Gainsville & Midland #203greenspun.com : LUSENET : ACL and SAL Railroads Historical Society : One Thread
Was the Gainsville and Midland #203 (2-10-0) that is at the Southeastern Railroad Museum in Duluth, Georgia ever owned by the Seaboard Air Line RR?
-- Dick Kearns (email@example.com), August 24, 2003
Bill Parks' information on Gainesville Midland Ex-SAL locomotives is essentially correct. However, I would add this information. Decapods Nos. 208 and 209 did not go directly from the SAL to the Gainesville Midland. Both of these locomotives were sold to the Durham & Southern Railroad when the SAL started to buy diesel power. As delivered new from Baldwin, both of these locomotives had a "Clear-view" tender in that they were sloped inward at the top on both sides in order to provide an unobstructed view to the rear of the train so that the engine crew could see signals given at the rear of the train. The 209 eventually received a conventional tender to provide a greater coal and water capacity. The 208 on display in Winder, Ga. still has the "Clear-view tender attached. The five chime whistle off the 208 was given to me personally by Mr. A.H. "Hack" Wilson, V.P. Operations of the Gainesville Midland Railroad in 1959. In the 1960's when Paul Merriman was a guest at my house, he ostensibly "borrowed" the whistle which I knew I would never see again. It's just as ell. That is the whistle many of you have thrilled to on the 4501 on steam trips all over the country. When I watch videos of the 4501 today, I take solace in the fact that I am listening to a "Bill Sellers" whistle. Somewhere on this fruited plain is a photo that I have seen of the 208 and 209 double-heading a Durham & Southern freight train out of Durham, N.C., and both "Clear-view" tenders are clearly visible. As for the 209, it was formally SAL No. 533. I have the builder's plate off the 209 as well as a builder's photograph of Seaboard No. 533. On Sep. 19, 1959, an 18 car steam excursion was handled by diesel power from Atlanta to Athens, Ga., and made a round-trip from Athens to Gainesville doubleheaded by GM Decapods Nos. 203 and 209. Both locomotives were retired after that event. Incidentally, that trip, sponsored by the Atlanta Chapter NRHS was a complete sell-out.

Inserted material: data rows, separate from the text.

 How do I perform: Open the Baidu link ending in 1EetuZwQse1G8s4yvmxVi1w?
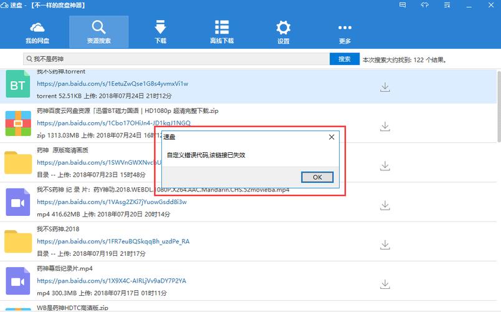[112, 84]

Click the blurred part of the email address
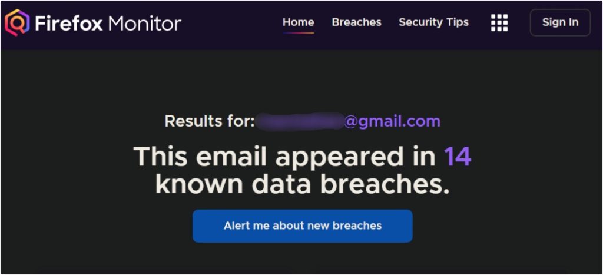(300, 121)
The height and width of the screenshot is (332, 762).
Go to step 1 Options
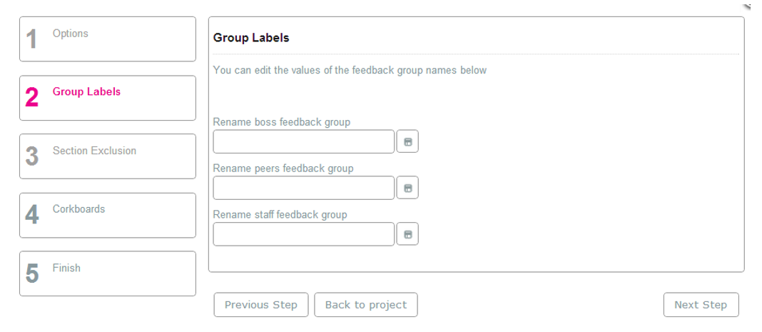[x=108, y=39]
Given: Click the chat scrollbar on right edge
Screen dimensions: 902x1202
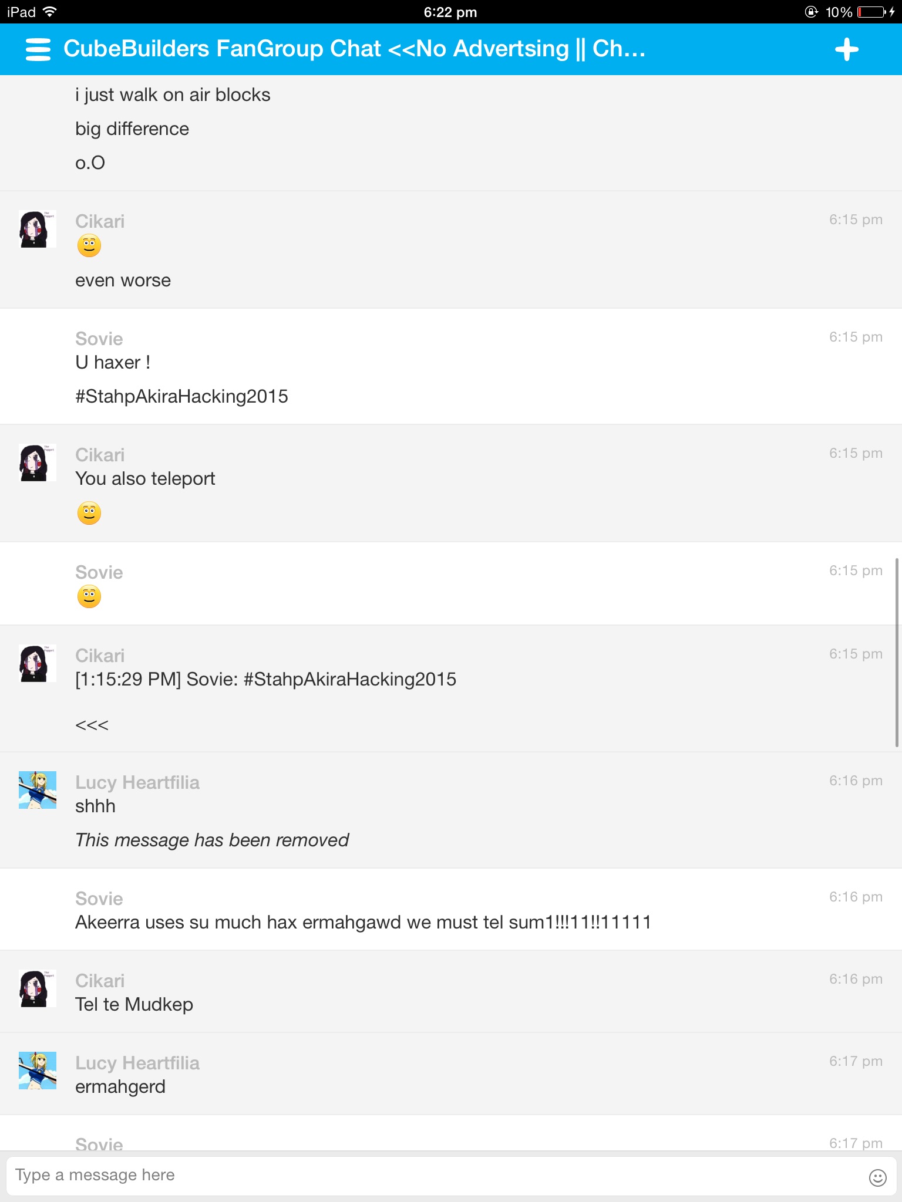Looking at the screenshot, I should [x=897, y=653].
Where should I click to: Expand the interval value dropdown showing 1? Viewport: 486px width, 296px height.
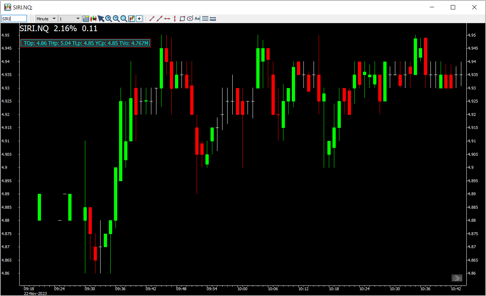click(x=70, y=18)
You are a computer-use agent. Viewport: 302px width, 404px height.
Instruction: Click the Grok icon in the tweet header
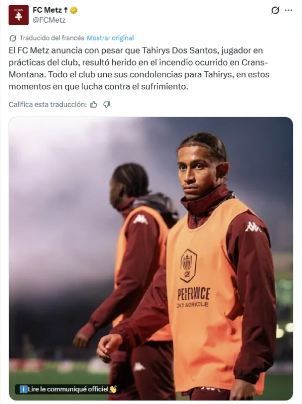tap(275, 10)
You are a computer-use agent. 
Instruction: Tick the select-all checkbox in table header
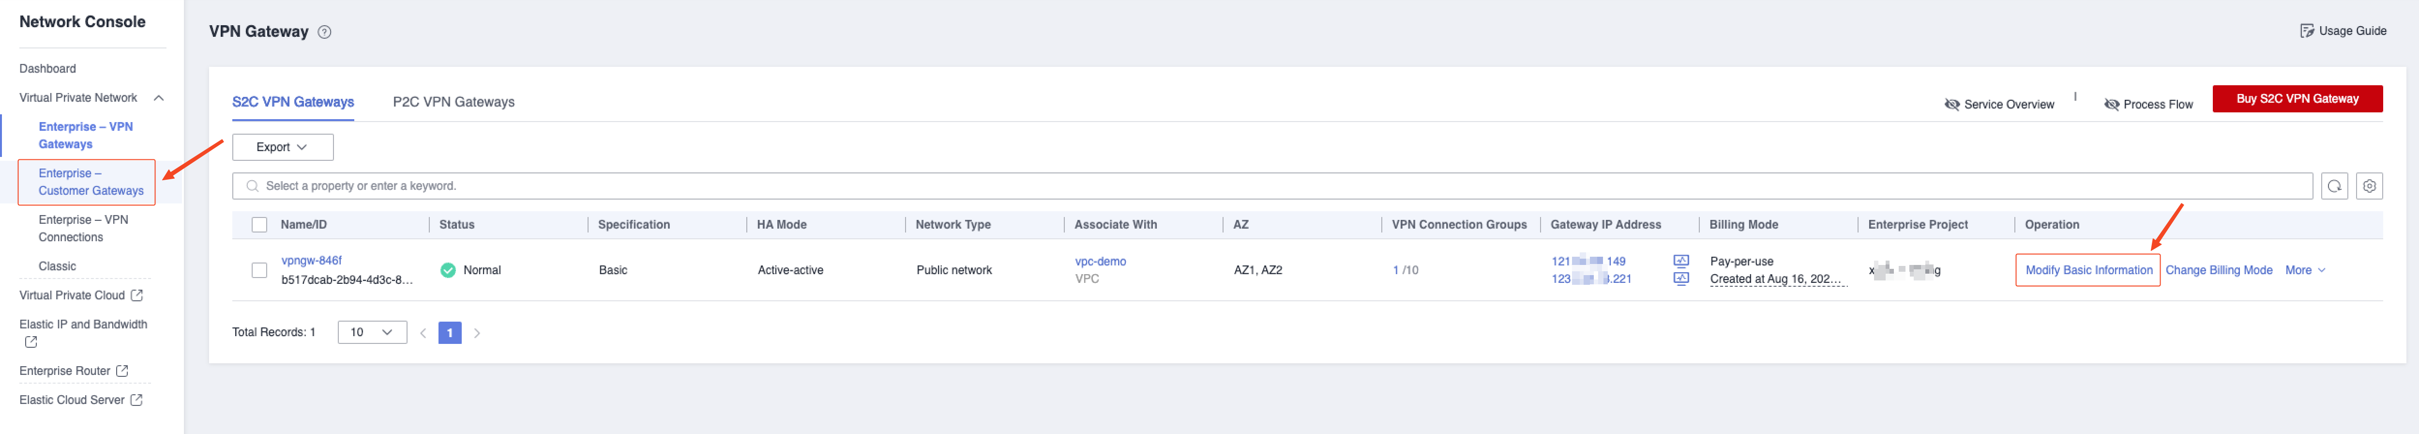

-- Bill Sellers (firstname.lastname@example.org), August 25, 2003.
According to Robert Johnson's book - "Through the Heart of the South" - GM 203 was originally Alabama Tennessee & Northern # 402.
Ex SAL units were #205 , #206(its the one in Spencer NC), #207, #208 (on display in Winder GA), #209(on display in Gainesville GA), & #301 (on display in Charlotte NC).